[Prev][Next][Index][Thread]

Re: A character is in the eye of the beholder



Martin Bryan writes:

> When SC18/WG8 looked into sorting for ISO/IEC 10179 we came across a number
> of problems that prevented us from adopting a common algorithm: the POSIX
> approach ended up being the best we could suggest. It seems that there is a
> difference in sorting order for things like O umlaut that is language
> dependent. Some languages sort words starting with this character as if they
> were similar to O and others insist on them being placed after Z. Different
> rules can apply when the character occurs within the word from when it
> starts a word. Similarly the sorting order for a CJK glyph depends on which
> language you are using the glyph with. It will appear in one order in a
> Japanese dictionary and another in a Taiwanese one.

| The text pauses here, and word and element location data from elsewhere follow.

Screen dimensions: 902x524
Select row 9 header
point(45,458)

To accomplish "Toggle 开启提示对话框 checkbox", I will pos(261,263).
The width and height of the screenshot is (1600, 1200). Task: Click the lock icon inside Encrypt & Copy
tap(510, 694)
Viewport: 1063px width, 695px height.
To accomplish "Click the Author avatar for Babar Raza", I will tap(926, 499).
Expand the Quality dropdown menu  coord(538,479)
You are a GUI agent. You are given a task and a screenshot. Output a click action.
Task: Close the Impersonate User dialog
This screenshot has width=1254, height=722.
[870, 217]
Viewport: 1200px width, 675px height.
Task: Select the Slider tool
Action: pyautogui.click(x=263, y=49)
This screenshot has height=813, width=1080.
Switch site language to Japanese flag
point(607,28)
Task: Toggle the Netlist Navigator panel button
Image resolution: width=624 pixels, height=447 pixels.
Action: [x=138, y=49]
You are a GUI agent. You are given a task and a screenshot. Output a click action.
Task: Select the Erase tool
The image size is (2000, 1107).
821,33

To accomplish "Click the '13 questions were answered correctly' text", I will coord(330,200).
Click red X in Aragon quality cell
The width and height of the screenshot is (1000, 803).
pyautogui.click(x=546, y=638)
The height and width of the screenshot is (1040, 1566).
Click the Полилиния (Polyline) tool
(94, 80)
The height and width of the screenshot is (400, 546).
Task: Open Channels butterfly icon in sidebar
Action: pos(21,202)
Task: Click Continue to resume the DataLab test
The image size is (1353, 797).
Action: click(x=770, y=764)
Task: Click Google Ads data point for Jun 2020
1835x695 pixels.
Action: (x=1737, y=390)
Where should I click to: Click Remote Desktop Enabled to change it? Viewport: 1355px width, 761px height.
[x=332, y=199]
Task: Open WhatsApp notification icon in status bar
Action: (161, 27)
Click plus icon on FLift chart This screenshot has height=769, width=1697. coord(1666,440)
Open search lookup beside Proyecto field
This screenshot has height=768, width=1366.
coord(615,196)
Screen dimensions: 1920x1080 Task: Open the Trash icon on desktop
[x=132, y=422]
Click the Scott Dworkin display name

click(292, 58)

Yes, sorting is dependent on culture. That is why CEN in ENV 12005 and
hopefully also ISO will have a registry of cultural conventions,
including sorting. The ISO POSIX working group has collected a number
of sorting specification in POSIX syntax in the directory
ftp://dkuug.dk/i18n/WG15-collection/locales/

> If SC22/WG20 can come up with an ordering that can be accepted by all
> dictionary producers as an internationally agreed standard I can assure you
> that SC18/WG8 will be only too glad to adopt it, but at present our
> community, the publishing world, cannot agree on a standardized ordering of
> accented characters

Yes, it is agreed that this is dependent on culture.

> >For CJK there are a number of ways to sort 10646, and WG20 will specify 
> >one. There may be more specified by national standardization bodies.
> >Will this not be adequate for a number of purposes?
> 
> Yes, for a number of them, but not for all. What is needed is a methodology
> for users to identify any alterations they require to a default/starter set.
> This is what we sought to provide in 10179.

This is then what we are defining in 14652: a number of ways
to alter a default specification.

> >SC2/WG2 will have sorting information available for all CJK characters.
> 
> When they can get agreement from their user communities!

I think it is already there for the addition of CJK characters
currently being proposed in SC2/WG2 - I have not got around
to looking at the data tho.

Keld